On 2025-07-10 between 00:06 UTC and 00:26 UTC, and again from 01:19 UTC to 01:39 UTC, our API experienced elevated latency and an increased rate of 503 Service Unavailable and 504 Gateway Timeout errors. The issue was detected by our monitoring systems during the first incident window, prompting an immediate investigation.
The issue was traced to a customer workflow that generated unexpected high volume traffic, causing excessive load on our API gateway system. The gateway was unable to keep up with the volume of rate limiting decisions required, leading to memory pressure on the gateway nodes.

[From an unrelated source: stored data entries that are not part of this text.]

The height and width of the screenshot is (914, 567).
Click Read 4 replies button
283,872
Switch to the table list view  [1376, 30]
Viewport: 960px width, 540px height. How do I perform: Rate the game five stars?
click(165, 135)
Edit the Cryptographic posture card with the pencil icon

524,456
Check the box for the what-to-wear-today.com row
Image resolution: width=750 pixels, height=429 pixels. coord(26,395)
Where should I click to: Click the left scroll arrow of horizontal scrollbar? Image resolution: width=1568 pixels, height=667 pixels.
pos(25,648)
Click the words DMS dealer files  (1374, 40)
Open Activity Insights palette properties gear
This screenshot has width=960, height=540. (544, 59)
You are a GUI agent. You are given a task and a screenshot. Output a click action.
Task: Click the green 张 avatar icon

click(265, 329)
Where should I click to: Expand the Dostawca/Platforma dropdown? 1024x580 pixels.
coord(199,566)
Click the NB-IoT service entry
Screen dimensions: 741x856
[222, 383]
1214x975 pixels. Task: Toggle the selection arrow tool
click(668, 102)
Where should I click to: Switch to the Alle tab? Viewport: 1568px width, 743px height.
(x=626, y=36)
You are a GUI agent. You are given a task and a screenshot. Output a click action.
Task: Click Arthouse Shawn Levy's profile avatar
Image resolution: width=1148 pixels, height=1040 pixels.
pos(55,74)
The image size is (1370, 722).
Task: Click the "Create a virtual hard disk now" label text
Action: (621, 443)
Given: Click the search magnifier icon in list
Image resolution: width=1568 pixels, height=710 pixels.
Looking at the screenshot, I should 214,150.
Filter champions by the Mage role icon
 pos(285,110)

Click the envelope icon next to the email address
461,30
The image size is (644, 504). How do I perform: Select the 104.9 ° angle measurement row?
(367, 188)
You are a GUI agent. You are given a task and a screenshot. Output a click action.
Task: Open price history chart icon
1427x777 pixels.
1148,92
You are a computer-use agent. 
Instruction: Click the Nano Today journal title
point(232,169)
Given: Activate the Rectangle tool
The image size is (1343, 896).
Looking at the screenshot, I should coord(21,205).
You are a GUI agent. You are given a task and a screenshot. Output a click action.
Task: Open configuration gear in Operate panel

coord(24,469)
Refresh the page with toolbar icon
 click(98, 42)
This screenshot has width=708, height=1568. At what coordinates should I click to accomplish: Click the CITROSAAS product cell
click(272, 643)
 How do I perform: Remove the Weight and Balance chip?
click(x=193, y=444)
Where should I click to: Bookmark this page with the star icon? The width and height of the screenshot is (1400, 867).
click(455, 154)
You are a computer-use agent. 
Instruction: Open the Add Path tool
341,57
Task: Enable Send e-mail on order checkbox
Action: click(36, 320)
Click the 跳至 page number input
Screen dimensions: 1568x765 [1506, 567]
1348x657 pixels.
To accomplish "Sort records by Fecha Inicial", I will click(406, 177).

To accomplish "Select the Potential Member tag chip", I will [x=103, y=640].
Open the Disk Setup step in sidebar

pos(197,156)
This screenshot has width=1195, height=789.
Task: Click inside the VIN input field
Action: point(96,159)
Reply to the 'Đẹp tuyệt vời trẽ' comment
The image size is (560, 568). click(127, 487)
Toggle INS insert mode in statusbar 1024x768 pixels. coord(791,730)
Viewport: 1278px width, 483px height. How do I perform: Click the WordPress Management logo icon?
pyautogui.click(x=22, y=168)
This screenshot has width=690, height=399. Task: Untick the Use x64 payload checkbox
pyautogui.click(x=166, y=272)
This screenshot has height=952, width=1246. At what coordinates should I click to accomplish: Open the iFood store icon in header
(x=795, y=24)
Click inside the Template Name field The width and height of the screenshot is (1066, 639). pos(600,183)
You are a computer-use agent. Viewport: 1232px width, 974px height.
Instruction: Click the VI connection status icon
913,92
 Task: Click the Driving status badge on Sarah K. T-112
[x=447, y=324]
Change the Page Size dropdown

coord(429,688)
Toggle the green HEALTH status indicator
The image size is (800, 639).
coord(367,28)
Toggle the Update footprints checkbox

This memory pressure resulted in longer request processing times and upstream timeouts.
Once identified, additional API gateway capacity was added and memory pressure on the gateway nodes was alleviated. Response times and error rates returned to normal levels as of 01:39 UTC.
The high traffic volume during the incident resulted in a significant backlog of encoding jobs. Queue times and processing throughput have been impacted and are slowly returning to normal levels as the system processes through the accumulated backlog.
We have already tweaked our API gateway configuration to increase the number of available nodes and allocate more memory per node to better handle traffic spikes. Additionally, we will be implementing auto-scaling capabilities over the coming weeks to further prevent similar incidents in the future.
This incident also triggered a comprehensive review of our rate limiting configuration. As a result of this analysis, we have adjusted our rate limits to better balance system protection with customer workflow requirements. To see our current API rate limits, please check the following documentation: https://developer.bitmovin.com/encoding/reference/introduction-of-api-rate-limits
As a general best practice, we recommend implementing retries with exponential backoff in workflows that depend on our API, to gracefully handle occasional transient errors like 503/504 responses.
We apologize for any inconvenience this may have caused.